## TESTO:
#####

Dopo la sentenza di Cagliari che
autorizzava Piludu, malato di Sla, a vedersi togliere il respiratore sedato,
andandosene senza soffrire, parla Mario Sabatelli, primario al
Gemelli di Roma, un ospedale di forti tradizioni cattoliche. Guida
"Nemo", il reparto all'avanguardia per i malati di sclerosi laterale amiotrofica: 10 letti,140
nuovi pazienti ogni anno, 250 in cura.
Scegliere allunga la vita?
«Sì. Lo vedo nella mia esperienza.
I malati da noi sanno che potranno rinunciare al respiratore, quando per loro
dovesse diventare intollerabile. Solo con questa
sicurezza il 30 per cento accetta oggi la tracheotomia».
Chi deve
decidere?
«Solo
il malato può valutare se la ventilazione meccanica è trattamento proporzionato
alla propria condizione e quindi non lesivo della propria dignità di vita. Chi accetta
ha diritto ad essere assistito a casa, aiutato dalle istituzioni. Chi rifiuta ha
diritto a morire con dignità».
Parla di abusi
negli ospedali.
«Conosco il calvario di chi vive con la Sla, per questo trovo scandaloso che in molti pronto soccorso i medici si
arroghino il diritto di intubare malati che hanno detto di no, o minaccino di
mandarli a casa se non accettano la ventilazione forzata. Una follia. Il
compito del medico è seguire le scelte del paziente, alleviare le sofferenze. Troppi non lo
fanno per paura, ignoranza della Costituzione e dei documenti della Chiesa».
Qual è l'opzione?
«Tra morire senza dolore con una sedazione o accettare l'ausilio delle macchine. Con
l'arrivo dei ventilatori portatili la scelta è tra una maschera collegata al macchinario, oppure la tracheotornia».
Scelta etica o
medica?
«Sicuramente etica, dipende
dalla visione esistenziale che ha il paziente, dalle sue idee, dalla sua
persona. A noi medici
spetta il compito di informarlo in modo approfondito. Al "Gemelli" studiamo un piano
dí cura coi malati, ascoltiamo i voleri di chi vive con un tubo in gola, un
sondino per nutrirsi. Li seguiamo nel cammino, sino
all'ultimo. Perché io non
li lascio andare, non li lascio morire. Li accompagno sino alla fine. Mi assicuro che venga seguite la loro volontà e non soffrano».
Li addormenta e toglie il respiratore?
«Sì l'abbiamo fatto a pazienti che, stanchi di vivere immobili, attaccati
alle macchine, hanno detto basta. Sono stati sedati profondamente e solo a quel punto spenta la macchina che
soffiava aria nei polmoni. Sono morti senza dolore, dormendo».
C'è chi dice: è
eutanasia.

#####

## DATI MOSTRATI:

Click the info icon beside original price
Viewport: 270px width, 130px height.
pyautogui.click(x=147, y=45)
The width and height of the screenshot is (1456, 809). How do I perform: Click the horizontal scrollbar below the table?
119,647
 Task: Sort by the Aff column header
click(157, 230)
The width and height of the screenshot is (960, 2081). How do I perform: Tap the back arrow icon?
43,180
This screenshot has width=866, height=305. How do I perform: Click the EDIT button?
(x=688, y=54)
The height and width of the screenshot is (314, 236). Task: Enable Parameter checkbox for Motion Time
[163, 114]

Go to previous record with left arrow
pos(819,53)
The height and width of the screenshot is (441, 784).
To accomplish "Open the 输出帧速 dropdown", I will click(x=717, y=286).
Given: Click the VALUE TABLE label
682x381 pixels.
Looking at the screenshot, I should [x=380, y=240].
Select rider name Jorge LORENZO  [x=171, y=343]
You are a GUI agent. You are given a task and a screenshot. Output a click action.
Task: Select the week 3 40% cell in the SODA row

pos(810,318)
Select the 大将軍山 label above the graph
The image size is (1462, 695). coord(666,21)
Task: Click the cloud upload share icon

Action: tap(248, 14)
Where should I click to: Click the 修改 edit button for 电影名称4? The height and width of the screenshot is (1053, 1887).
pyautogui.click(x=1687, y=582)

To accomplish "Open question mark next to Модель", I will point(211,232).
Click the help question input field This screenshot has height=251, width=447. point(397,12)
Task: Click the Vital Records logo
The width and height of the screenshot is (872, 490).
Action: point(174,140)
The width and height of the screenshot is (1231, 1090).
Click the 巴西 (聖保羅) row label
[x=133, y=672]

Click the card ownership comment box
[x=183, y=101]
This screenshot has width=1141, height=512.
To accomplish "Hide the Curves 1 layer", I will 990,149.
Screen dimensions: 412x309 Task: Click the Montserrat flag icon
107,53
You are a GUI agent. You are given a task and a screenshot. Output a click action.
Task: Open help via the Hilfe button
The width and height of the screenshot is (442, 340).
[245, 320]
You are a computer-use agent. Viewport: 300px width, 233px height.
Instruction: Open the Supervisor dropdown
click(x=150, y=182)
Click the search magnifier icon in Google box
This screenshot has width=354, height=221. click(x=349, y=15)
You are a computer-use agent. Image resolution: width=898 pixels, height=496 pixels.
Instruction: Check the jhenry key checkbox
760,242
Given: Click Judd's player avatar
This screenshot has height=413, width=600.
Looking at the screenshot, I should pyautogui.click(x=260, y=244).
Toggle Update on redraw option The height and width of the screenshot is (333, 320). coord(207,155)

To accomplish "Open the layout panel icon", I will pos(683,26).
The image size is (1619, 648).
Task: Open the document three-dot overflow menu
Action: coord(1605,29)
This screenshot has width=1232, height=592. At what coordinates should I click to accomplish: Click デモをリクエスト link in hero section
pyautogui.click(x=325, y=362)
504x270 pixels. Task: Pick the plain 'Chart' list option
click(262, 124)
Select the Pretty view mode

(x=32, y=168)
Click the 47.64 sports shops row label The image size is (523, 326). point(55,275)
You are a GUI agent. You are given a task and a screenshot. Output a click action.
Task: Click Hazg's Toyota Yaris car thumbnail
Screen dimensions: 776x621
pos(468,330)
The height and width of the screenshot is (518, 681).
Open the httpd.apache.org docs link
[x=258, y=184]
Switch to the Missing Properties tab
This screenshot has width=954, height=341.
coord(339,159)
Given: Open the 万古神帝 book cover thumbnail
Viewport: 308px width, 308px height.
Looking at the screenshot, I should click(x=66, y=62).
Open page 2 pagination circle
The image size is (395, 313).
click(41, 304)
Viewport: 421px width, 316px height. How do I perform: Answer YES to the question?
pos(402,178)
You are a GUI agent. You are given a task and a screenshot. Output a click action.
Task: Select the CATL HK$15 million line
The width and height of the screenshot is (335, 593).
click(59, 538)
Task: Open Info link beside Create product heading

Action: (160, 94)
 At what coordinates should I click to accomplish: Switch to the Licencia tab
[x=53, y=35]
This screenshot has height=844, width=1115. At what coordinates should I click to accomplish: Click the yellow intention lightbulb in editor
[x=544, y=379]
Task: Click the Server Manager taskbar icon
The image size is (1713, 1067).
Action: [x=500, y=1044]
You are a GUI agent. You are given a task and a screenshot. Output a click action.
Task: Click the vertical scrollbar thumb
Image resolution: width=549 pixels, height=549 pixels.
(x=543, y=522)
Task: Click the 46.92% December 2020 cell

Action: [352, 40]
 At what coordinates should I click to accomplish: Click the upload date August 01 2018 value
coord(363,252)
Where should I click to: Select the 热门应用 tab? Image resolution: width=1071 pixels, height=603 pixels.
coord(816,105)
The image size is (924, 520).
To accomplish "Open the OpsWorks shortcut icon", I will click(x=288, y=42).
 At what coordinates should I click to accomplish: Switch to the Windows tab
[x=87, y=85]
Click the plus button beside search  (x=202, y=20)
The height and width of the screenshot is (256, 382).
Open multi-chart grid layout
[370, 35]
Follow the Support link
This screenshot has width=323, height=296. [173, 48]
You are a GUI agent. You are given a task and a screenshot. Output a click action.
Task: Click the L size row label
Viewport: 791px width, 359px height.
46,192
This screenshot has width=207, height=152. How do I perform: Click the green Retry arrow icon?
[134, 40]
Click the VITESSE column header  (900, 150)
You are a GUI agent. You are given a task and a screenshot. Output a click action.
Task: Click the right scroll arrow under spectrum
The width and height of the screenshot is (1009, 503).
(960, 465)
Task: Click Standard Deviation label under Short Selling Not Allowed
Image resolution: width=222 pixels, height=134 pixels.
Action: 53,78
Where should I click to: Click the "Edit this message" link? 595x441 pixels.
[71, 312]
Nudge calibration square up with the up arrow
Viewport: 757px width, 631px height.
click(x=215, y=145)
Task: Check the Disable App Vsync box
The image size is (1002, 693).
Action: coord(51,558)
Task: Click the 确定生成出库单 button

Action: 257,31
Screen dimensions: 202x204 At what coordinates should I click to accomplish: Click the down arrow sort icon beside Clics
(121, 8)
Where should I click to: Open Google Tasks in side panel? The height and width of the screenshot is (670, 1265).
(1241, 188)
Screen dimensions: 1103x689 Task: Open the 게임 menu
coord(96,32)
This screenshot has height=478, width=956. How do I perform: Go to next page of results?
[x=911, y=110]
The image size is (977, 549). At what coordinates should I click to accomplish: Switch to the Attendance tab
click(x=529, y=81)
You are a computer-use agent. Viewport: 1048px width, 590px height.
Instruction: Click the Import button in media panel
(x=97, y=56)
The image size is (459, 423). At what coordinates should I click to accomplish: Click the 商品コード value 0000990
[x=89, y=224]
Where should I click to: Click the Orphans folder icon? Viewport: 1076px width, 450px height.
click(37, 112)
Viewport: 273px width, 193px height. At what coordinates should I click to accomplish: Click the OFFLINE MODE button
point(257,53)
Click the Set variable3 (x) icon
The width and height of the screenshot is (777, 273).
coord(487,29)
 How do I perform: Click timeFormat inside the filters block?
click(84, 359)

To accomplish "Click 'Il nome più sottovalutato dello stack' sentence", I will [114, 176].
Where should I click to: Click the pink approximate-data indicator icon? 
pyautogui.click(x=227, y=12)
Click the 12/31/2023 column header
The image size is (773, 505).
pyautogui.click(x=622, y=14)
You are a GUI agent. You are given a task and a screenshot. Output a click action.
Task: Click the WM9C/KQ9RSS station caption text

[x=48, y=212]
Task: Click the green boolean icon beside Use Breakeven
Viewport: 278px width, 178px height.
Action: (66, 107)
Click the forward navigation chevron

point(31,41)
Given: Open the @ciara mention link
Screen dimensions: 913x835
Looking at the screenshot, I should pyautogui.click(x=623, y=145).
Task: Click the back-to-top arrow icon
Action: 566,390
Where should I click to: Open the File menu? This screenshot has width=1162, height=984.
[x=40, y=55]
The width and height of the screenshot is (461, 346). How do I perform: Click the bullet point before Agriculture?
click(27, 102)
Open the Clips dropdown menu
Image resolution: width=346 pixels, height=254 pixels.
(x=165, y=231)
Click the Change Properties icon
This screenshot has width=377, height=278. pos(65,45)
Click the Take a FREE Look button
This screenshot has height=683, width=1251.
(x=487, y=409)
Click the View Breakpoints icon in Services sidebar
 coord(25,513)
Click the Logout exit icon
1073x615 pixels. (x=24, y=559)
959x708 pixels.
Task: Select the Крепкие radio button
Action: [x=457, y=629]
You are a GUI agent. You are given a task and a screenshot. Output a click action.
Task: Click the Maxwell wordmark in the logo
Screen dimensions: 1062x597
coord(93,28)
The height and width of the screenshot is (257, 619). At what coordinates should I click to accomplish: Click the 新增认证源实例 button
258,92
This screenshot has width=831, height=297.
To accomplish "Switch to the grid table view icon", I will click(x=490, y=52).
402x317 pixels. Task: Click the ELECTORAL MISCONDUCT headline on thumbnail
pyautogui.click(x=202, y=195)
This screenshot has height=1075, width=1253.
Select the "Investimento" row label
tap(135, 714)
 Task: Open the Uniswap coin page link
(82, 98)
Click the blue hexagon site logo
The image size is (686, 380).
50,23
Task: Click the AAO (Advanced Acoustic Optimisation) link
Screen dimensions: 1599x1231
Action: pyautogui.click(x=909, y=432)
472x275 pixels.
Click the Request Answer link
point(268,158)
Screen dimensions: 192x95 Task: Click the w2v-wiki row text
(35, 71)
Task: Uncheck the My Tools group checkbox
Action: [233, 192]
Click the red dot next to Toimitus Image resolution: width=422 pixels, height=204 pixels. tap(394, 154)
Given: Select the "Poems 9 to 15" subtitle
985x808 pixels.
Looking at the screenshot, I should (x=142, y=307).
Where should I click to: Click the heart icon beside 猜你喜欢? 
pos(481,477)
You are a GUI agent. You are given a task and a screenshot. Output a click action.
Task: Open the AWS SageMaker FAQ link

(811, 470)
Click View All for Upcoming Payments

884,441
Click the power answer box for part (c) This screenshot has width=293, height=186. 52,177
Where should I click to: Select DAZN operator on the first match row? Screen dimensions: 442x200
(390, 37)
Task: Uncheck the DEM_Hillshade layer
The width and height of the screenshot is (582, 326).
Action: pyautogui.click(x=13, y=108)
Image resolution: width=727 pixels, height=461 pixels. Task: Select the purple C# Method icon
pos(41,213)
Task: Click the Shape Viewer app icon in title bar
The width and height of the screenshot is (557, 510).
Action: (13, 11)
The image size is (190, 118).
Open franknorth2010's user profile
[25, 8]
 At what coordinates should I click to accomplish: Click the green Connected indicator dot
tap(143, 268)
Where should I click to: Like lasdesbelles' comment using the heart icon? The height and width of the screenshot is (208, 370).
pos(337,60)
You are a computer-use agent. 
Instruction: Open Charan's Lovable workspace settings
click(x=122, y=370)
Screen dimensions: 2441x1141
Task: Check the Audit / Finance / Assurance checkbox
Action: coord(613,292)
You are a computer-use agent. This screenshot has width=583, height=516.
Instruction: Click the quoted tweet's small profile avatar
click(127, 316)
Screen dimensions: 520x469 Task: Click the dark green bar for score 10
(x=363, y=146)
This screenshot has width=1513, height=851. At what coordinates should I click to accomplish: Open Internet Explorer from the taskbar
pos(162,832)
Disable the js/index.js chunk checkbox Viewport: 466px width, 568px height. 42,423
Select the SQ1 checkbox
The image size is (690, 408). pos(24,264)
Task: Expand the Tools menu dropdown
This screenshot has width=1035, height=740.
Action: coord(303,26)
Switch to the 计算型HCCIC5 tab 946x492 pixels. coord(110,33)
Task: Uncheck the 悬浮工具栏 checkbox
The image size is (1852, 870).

#####

## COMPITO:
Continua l'intervista sui malati di Sla, cominciando subito dopo l'ultima frase riportata.

## RISPOSTA:
«C'è una differenza abissale con l'eutanasia, sia negli obiettivi che nelle
procedure. Qui parliamo
di scelte terapeutiche, lo dice la legge, la Costituzione nell'articolo 32
sottolinea che nessuno può essere obbligato a subire cure. Sceglie
il paziente e il rifiuto della respirazione forzata rientra nel consenso
informato. Certo,
il risultato finale è la morte, ma è cosa diversa dal dare un farmaco che provoca la fine. Sceglie la persona e il principio che ci
guida è la proporzionalità».
Cosa dice la
Chiesa?
«In un
documento del 1980 c'è scritto: "È lecito interrompere
l'applicazione di tali mezzi, quando i risultati deludono le speranze riposte
in essi". Il medico deve assistere chi soffre,
eliminare il dolore. Io, medico, riconosco il diritto a rifiutare la cura e
assisto il sintomo, il senso di soffocamento, con la sedazione».
C'è chi parla di
omicidio.
«Negli anni '50 Pio XII disse: "Compito del
medico è lenire le sofferenze e se anche il farmaco dovesse accelerare la fine,
il nostro obiettivo è togliere la sofferenza". Quindi la sedazione
profonda è eticamente accettabile».
I malati
decidono di morire?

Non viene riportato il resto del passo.